■ **The data**:
+--
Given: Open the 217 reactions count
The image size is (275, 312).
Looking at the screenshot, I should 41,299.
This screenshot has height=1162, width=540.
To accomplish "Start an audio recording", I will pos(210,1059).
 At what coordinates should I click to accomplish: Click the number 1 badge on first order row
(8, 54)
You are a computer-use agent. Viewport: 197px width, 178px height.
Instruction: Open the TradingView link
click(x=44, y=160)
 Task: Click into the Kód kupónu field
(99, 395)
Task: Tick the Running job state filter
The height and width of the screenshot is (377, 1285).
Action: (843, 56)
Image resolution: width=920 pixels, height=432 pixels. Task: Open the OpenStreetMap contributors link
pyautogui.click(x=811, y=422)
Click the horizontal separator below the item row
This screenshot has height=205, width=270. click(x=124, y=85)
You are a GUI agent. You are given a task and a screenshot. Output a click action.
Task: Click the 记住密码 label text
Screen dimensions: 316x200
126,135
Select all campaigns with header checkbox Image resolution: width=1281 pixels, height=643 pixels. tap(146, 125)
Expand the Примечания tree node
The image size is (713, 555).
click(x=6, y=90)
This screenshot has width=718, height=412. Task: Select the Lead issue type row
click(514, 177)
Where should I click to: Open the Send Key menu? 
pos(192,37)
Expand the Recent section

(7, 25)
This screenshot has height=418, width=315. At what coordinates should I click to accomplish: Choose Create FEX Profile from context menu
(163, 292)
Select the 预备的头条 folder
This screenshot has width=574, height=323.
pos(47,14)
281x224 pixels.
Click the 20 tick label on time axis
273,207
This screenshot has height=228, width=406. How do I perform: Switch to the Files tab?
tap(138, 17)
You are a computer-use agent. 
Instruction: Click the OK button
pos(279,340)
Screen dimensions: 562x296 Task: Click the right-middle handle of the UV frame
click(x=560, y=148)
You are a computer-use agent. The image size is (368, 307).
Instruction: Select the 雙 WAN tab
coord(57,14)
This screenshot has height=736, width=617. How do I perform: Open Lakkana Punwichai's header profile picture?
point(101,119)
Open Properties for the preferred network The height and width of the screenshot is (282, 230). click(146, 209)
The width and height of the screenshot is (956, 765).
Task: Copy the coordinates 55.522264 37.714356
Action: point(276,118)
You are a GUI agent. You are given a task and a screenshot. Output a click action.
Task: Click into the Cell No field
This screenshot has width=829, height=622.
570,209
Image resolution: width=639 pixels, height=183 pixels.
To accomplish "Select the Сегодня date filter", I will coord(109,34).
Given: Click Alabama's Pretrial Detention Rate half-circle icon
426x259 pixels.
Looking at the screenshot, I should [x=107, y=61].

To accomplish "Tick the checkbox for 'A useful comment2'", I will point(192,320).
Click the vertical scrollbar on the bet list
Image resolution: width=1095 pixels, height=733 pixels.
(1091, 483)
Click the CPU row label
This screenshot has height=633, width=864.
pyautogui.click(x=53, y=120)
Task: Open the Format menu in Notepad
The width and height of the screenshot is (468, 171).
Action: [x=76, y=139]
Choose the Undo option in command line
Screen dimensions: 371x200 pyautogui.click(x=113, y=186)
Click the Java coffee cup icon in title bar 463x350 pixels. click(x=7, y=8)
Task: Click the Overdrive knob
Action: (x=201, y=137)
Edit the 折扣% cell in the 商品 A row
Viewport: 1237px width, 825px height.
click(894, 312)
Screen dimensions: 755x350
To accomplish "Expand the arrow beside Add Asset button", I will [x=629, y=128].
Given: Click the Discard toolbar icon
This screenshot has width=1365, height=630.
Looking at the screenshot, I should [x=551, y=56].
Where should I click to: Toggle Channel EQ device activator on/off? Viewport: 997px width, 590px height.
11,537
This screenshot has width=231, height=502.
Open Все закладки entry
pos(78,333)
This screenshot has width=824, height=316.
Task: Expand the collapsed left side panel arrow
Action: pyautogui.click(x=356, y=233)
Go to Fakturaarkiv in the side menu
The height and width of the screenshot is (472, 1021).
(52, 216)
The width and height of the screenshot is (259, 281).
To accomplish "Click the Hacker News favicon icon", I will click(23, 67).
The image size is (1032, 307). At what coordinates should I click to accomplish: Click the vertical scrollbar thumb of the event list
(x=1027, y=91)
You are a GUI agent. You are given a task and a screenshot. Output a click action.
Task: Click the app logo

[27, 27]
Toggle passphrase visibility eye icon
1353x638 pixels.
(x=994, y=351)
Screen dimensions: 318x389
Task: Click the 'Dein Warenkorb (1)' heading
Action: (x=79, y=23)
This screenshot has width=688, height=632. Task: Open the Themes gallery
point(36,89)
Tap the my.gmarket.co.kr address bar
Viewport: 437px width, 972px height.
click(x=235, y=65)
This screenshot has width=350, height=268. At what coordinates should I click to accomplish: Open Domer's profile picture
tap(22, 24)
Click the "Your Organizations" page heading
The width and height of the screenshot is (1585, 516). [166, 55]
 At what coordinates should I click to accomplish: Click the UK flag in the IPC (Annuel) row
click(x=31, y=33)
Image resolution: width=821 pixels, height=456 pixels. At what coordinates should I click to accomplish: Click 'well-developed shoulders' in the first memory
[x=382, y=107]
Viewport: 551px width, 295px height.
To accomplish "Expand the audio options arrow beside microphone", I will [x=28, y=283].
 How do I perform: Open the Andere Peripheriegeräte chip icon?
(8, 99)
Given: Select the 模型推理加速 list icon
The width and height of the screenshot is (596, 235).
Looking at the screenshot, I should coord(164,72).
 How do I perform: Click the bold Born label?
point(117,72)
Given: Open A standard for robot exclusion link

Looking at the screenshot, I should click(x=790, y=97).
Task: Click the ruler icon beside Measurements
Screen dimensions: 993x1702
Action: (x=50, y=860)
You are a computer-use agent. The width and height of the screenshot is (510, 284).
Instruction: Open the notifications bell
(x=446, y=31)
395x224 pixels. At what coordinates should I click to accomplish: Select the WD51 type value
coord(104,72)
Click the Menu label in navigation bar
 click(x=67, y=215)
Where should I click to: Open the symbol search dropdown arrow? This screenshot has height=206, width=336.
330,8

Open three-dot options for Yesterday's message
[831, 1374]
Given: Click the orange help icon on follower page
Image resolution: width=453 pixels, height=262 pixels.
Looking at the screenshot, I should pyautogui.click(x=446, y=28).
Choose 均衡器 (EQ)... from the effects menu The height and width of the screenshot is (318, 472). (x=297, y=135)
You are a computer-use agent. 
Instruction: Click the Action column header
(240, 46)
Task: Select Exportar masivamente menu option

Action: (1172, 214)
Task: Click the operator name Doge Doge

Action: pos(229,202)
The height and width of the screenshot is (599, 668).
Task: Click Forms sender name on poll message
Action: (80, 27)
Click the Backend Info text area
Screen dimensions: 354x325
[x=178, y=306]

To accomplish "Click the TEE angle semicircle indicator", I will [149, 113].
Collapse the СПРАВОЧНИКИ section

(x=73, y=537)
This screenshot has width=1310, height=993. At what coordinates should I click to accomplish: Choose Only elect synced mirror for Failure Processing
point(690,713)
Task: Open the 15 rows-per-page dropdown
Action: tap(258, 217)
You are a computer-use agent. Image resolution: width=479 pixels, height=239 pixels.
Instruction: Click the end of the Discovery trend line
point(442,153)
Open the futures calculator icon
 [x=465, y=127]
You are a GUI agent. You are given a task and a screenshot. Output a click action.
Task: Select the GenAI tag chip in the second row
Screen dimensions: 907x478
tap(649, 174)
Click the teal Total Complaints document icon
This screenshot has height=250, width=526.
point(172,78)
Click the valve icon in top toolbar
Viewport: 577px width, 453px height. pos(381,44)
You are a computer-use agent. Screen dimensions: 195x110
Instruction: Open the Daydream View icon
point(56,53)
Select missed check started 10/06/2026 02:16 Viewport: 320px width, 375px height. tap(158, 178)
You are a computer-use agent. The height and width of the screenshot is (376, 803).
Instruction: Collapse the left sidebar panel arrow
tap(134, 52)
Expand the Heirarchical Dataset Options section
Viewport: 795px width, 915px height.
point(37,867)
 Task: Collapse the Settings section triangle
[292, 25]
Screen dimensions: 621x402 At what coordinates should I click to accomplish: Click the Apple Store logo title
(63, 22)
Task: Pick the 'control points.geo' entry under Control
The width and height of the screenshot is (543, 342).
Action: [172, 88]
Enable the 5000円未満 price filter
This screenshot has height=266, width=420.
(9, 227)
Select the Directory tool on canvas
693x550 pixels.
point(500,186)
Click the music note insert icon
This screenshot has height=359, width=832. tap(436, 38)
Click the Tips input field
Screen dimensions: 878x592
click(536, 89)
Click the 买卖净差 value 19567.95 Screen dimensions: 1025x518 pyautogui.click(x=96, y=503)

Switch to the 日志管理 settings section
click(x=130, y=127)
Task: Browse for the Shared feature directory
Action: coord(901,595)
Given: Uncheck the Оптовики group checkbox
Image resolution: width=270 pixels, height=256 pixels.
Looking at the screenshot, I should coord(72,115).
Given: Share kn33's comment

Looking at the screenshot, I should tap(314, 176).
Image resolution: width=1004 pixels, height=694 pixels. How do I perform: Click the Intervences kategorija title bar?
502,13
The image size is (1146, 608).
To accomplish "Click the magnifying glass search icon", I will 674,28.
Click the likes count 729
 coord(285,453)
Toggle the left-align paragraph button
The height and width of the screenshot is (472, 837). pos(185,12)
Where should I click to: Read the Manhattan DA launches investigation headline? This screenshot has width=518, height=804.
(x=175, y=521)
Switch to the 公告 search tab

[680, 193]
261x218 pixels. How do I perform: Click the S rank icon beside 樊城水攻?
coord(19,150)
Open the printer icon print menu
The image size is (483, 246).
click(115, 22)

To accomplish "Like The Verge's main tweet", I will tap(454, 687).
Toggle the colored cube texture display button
+--
■ **Task statement**: Keeping every character as it is, restate the lines above that run from the line with "This screenshot has height=418, width=315." through the line with "281x224 pixels.", both included, and nothing else.

■ **Result of the task**:
This screenshot has height=418, width=315. At what coordinates should I click to accomplish: Choose Create FEX Profile from context menu
(163, 292)
Select the 预备的头条 folder
This screenshot has width=574, height=323.
pos(47,14)
281x224 pixels.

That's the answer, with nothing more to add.